Former Veoh CEO and Myspace Music CTO Dmitry Shapiro has left Google to work on a mysterious new startup that may be related to virtual or augmented reality. Shapiro left Google last month, Variety has learned, and is now looking to hire talent for his new San Diego-based company GoMeta.
The company, which was incorporated in August and doesn’t have a website yet, aims to make the world “more magical,” according to a recent Facebook post by Shapiro, who also said that it is “building a metaverse” — a term commonly associated with virtual worlds like Second Life.
“The future will be augmented,” Shapiro said via email when asked about his new company, and continued rather cryptically: “The Metaverse is a democracy. I’m with Her.”
Before leaving Google, Shapiro worked on the company’s social efforts, including its social network Google+. Before that, he was CTO of Myspace Music. And in 2004, Shapiro founded one of the pioneering online video sites called Veoh.

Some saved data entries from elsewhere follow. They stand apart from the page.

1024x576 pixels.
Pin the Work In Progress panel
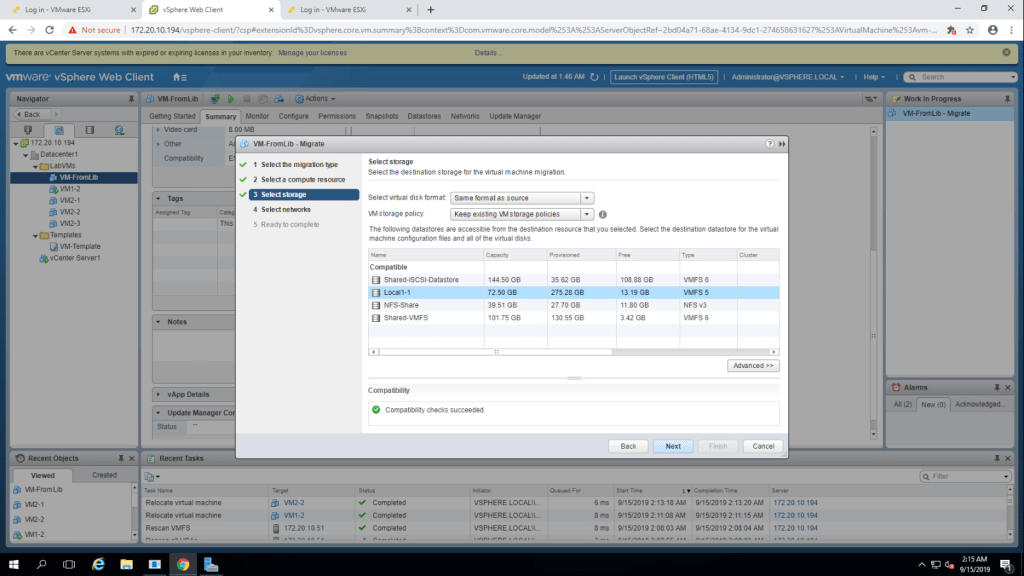pyautogui.click(x=1010, y=98)
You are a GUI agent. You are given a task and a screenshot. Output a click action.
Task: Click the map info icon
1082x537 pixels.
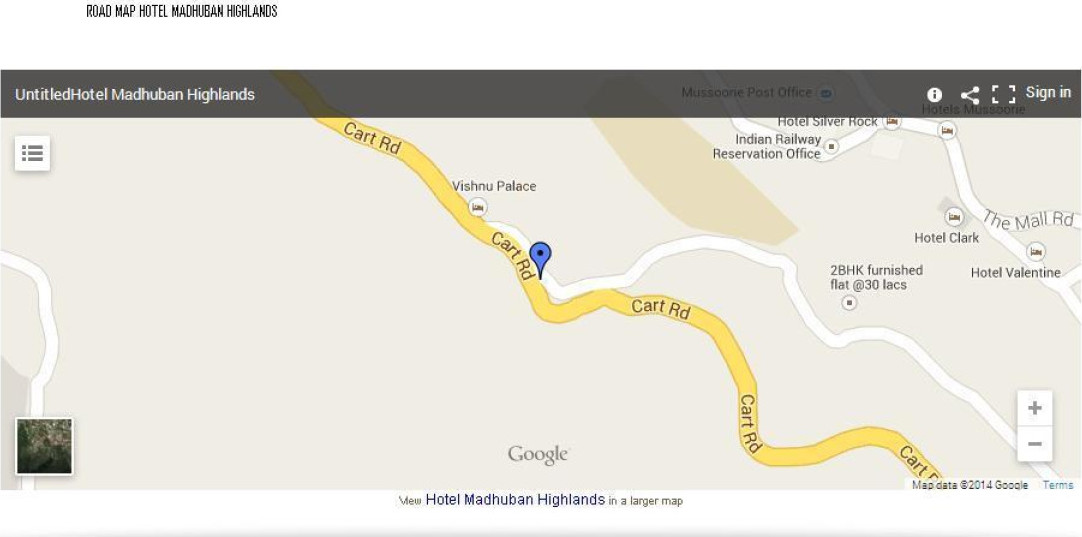[934, 95]
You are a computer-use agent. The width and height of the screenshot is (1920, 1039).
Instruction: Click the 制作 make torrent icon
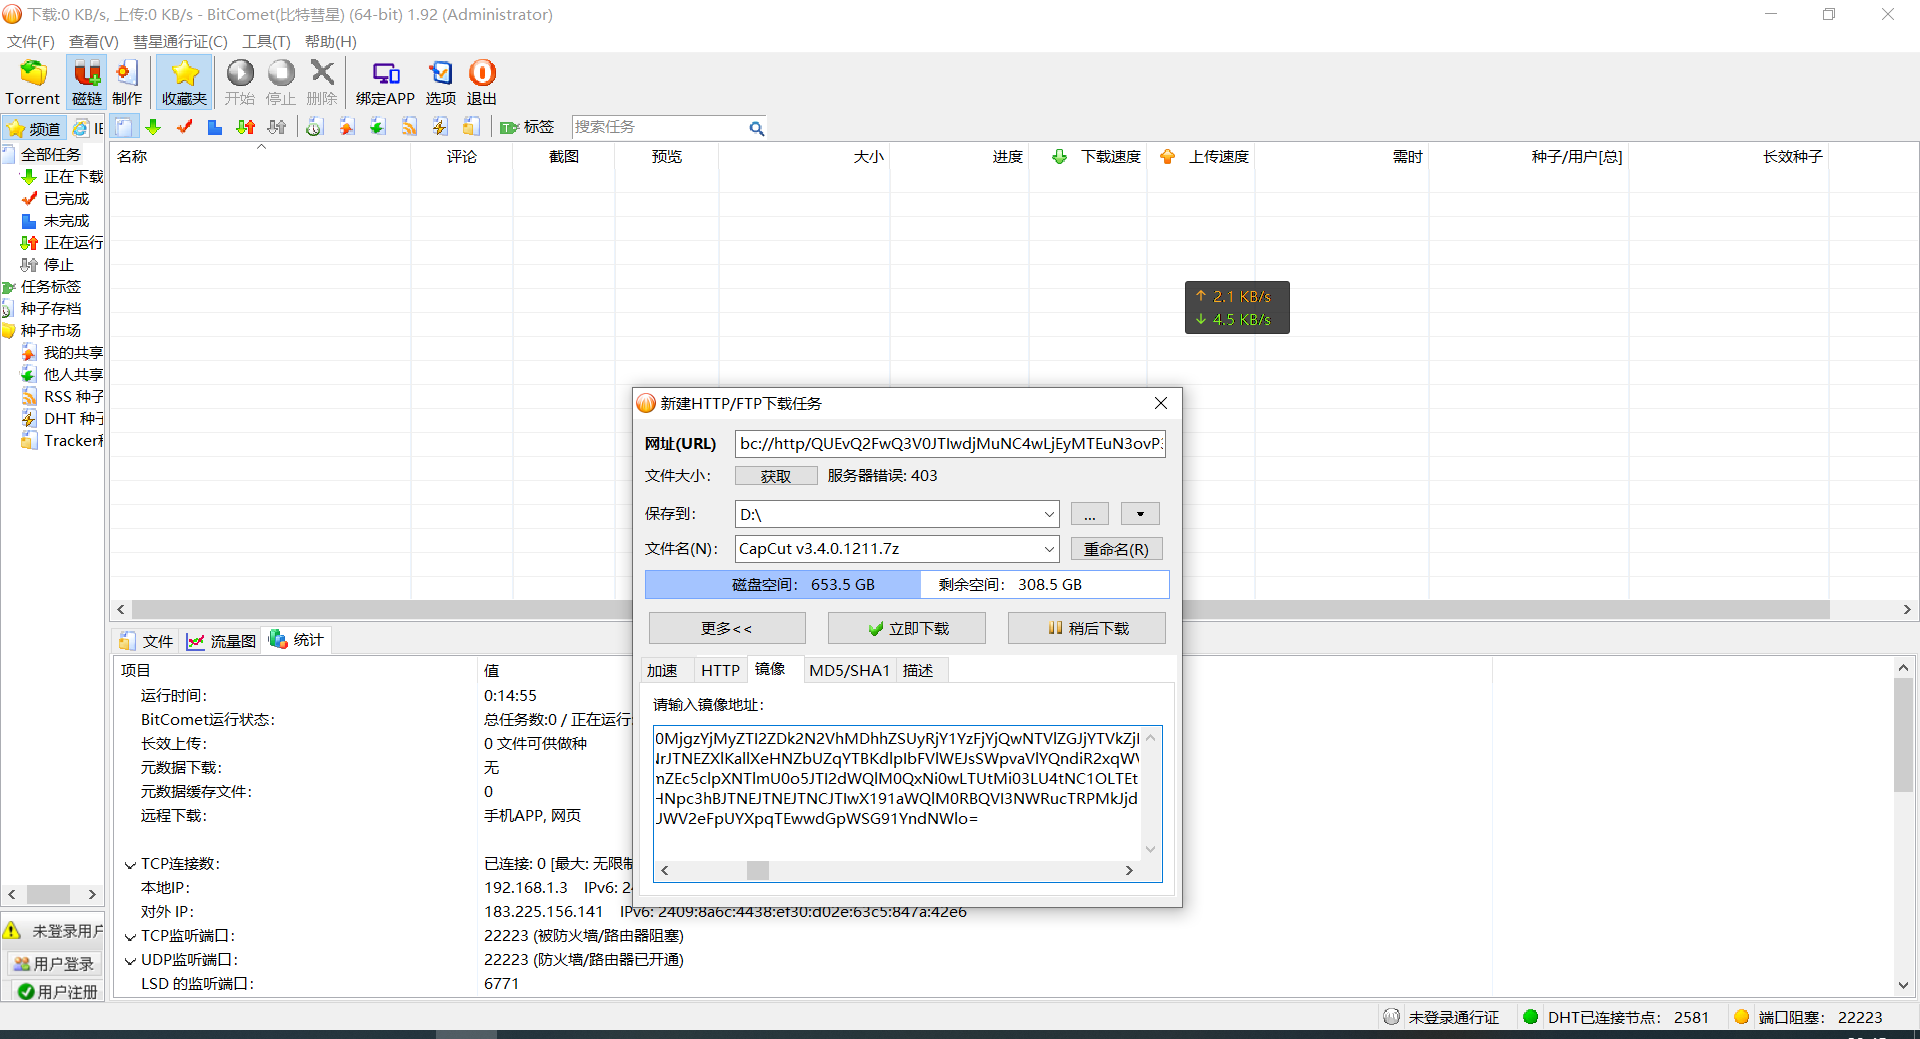127,82
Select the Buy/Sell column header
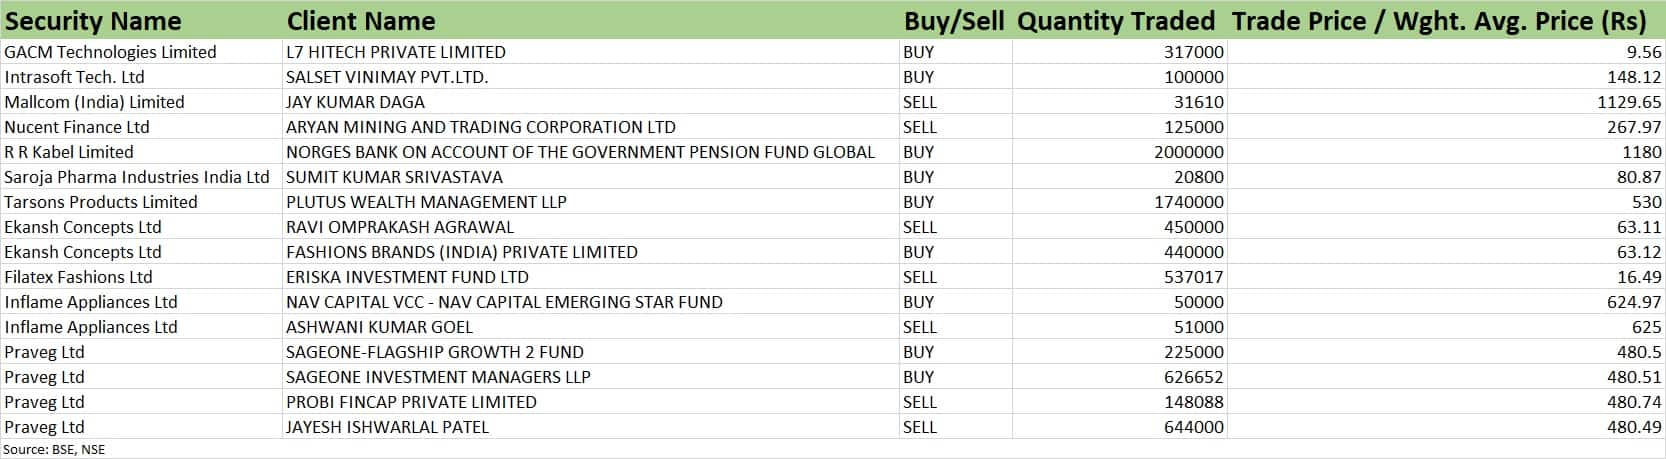Viewport: 1666px width, 459px height. (x=953, y=21)
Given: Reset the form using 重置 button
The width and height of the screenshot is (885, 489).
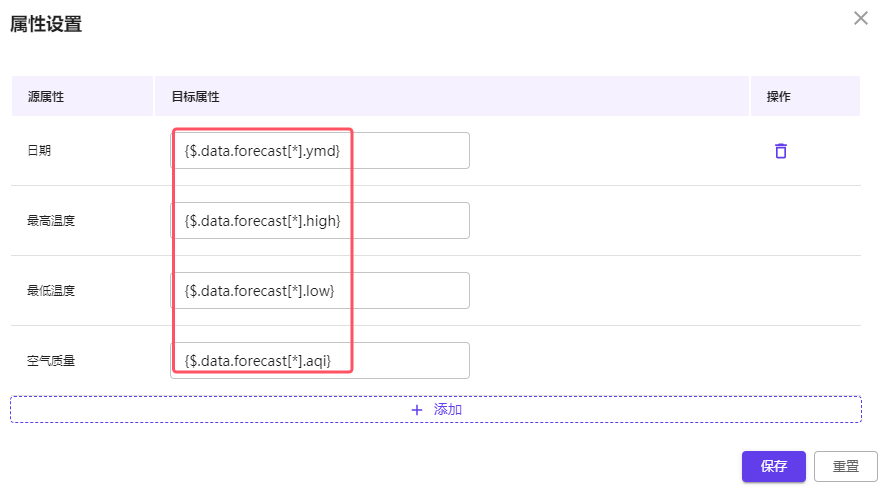Looking at the screenshot, I should tap(845, 466).
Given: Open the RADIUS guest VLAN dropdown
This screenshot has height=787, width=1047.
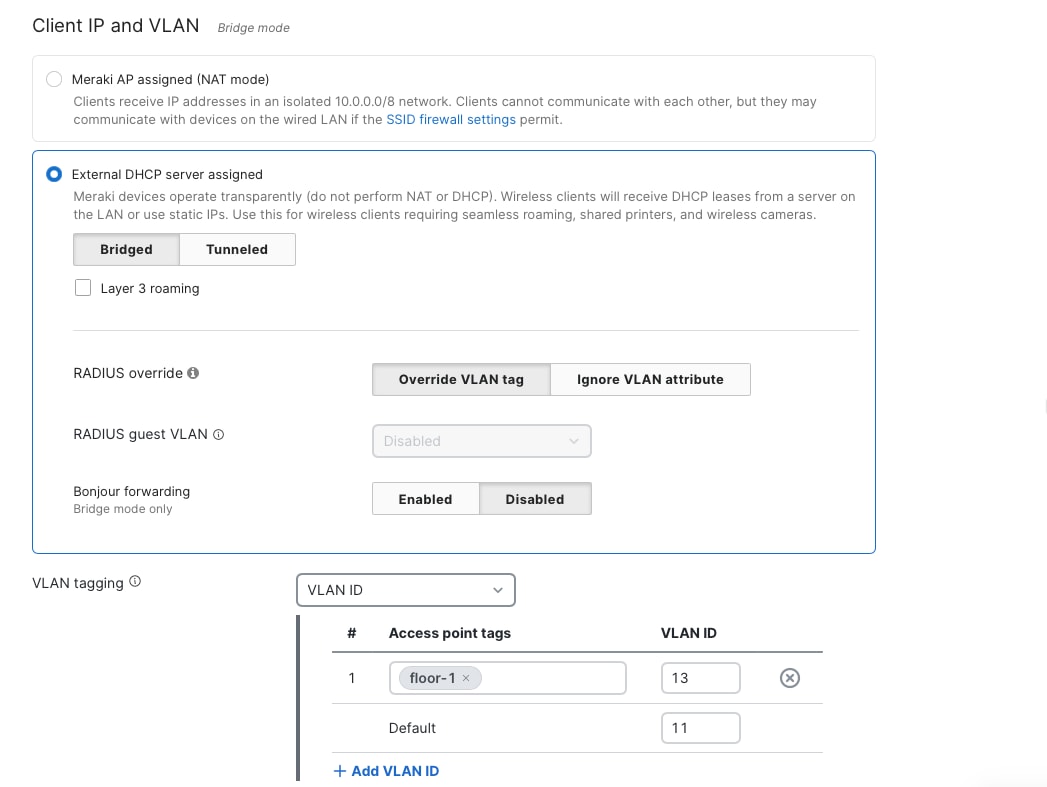Looking at the screenshot, I should (481, 441).
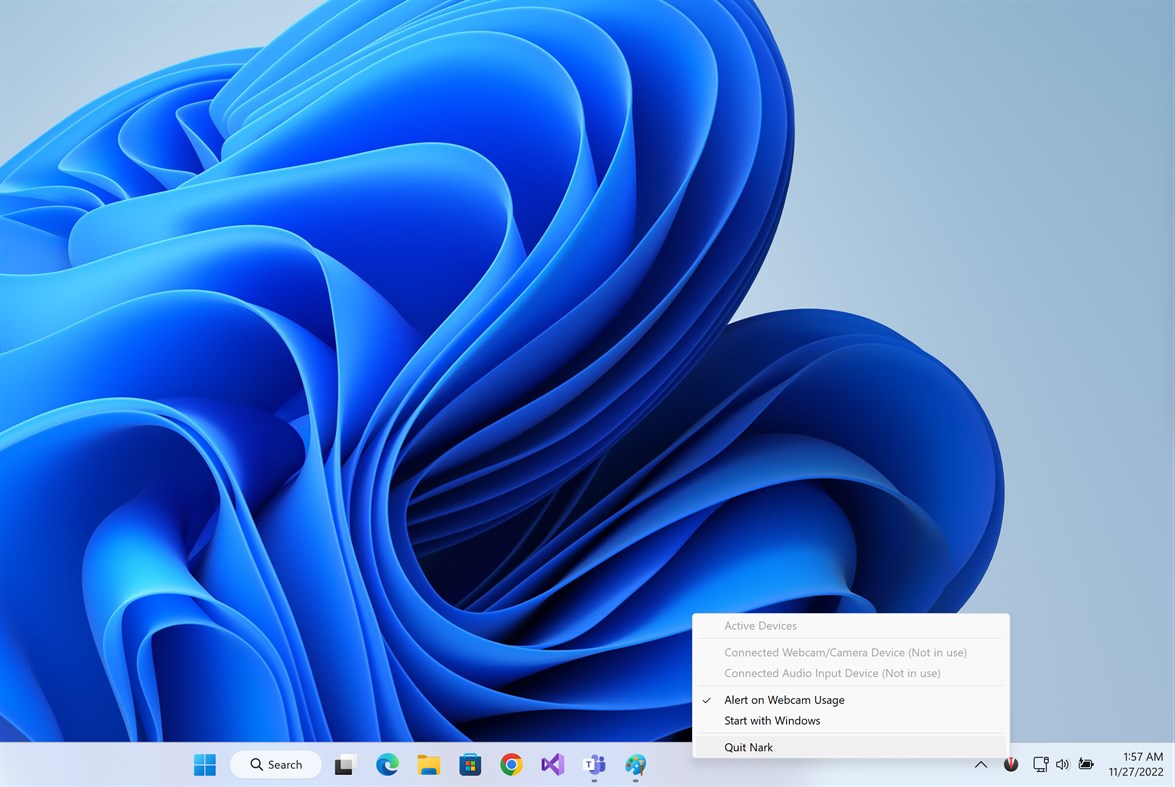
Task: Launch Microsoft Edge from the taskbar
Action: [x=387, y=765]
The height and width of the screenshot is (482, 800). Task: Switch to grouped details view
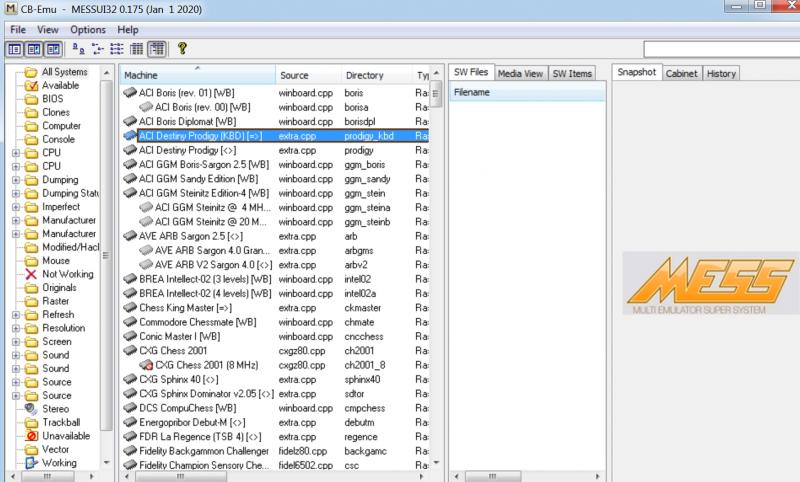tap(157, 48)
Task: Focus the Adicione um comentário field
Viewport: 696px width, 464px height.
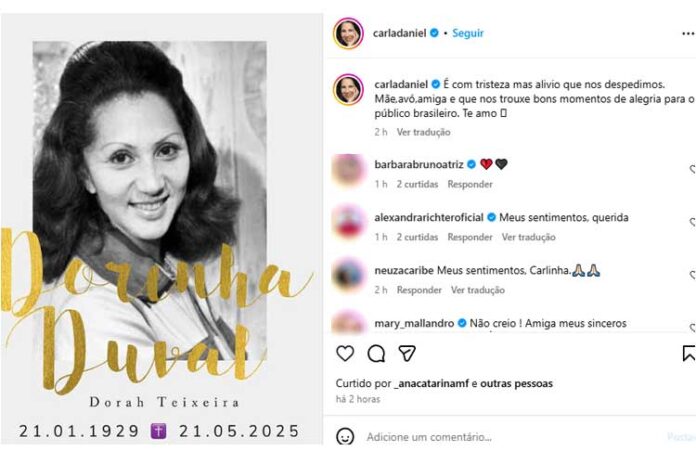Action: click(510, 437)
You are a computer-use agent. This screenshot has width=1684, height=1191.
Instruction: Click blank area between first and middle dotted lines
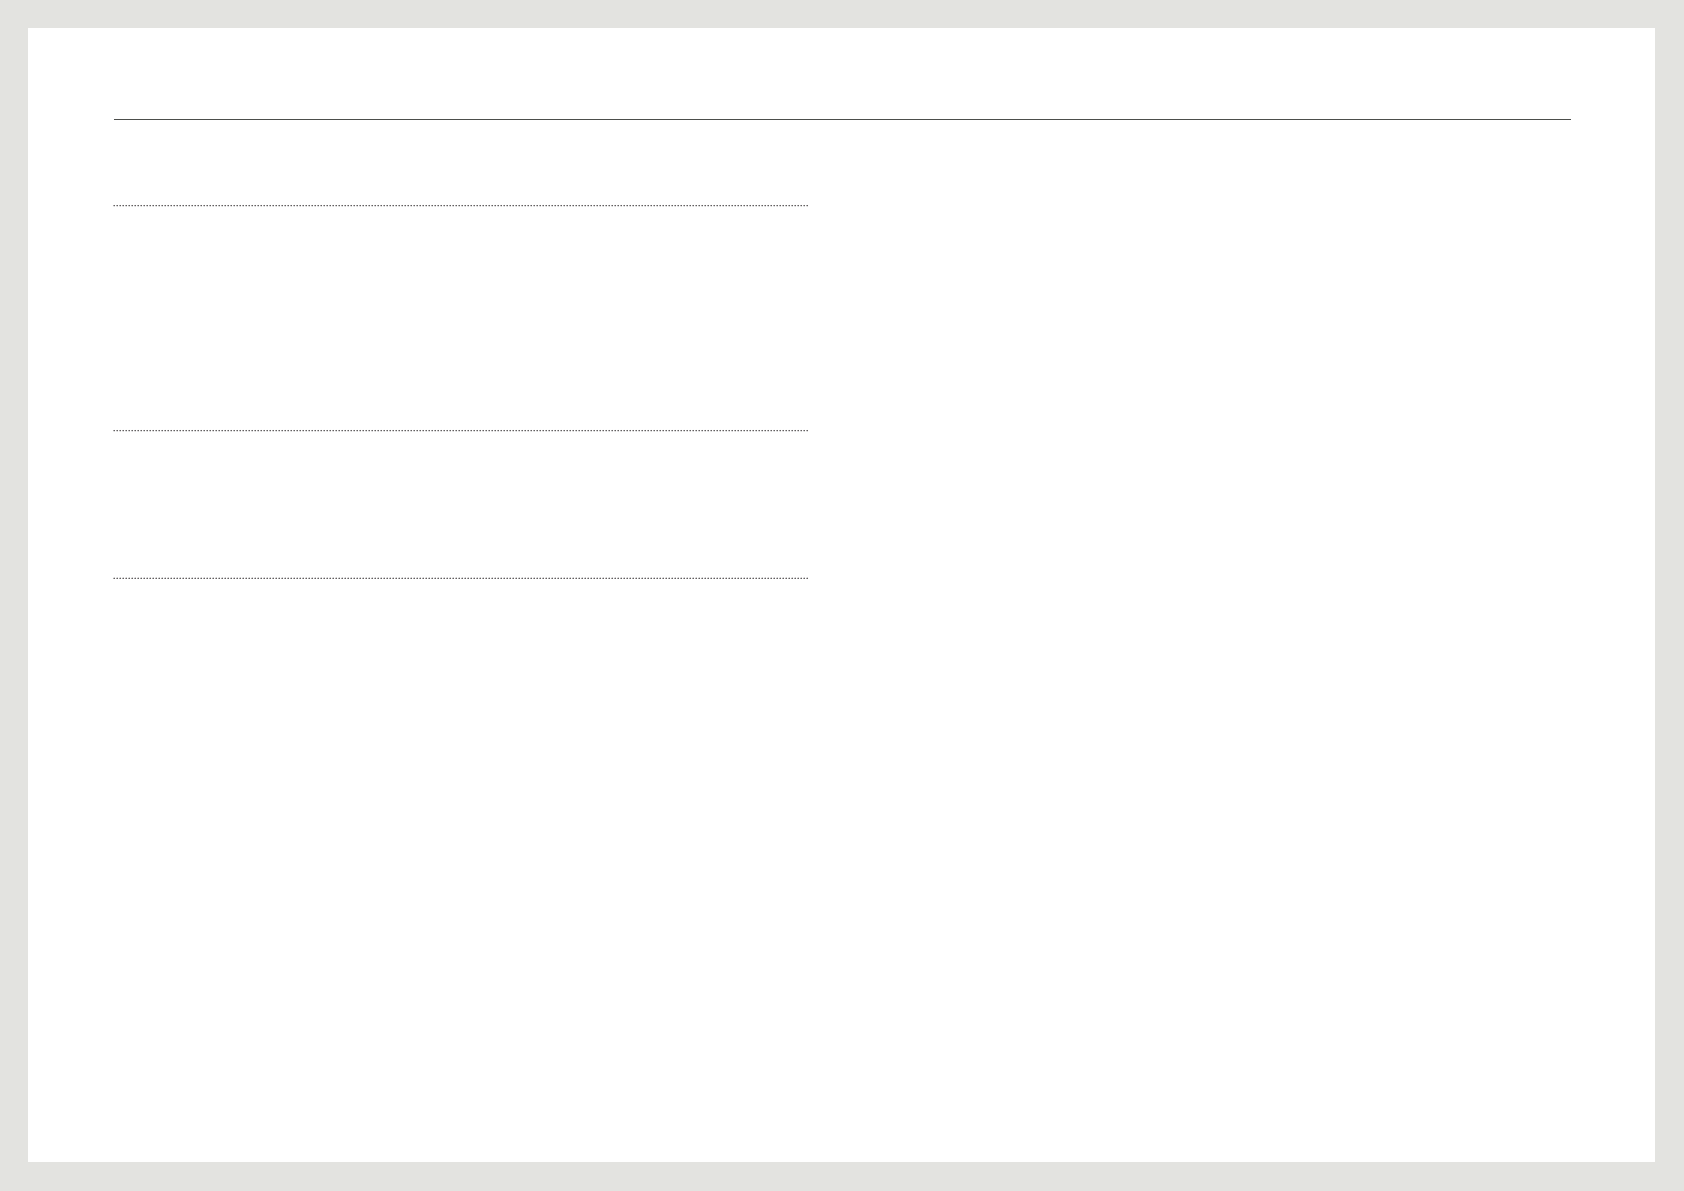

Veoh was catapulted into the spotlight when Universal Music sued the site for copyright infringement in 2007. The lengthy lawsuit forced Veoh into bankruptcy in 2010, and eventually led to Shapiro selling its assets.
However, a still-unknown benefactor continued to finance Veoh’s defense, which allowed the lawsuit to continue. This eventually led to a legal precedent for similar media sharing sites, with courts deciding that Veoh could’t be held liable for its users’ uploads as long as it removed infringing content upon receiving proper notice.
Update: 4:01pm: This post was updated with a statement from Dmitry Shapiro.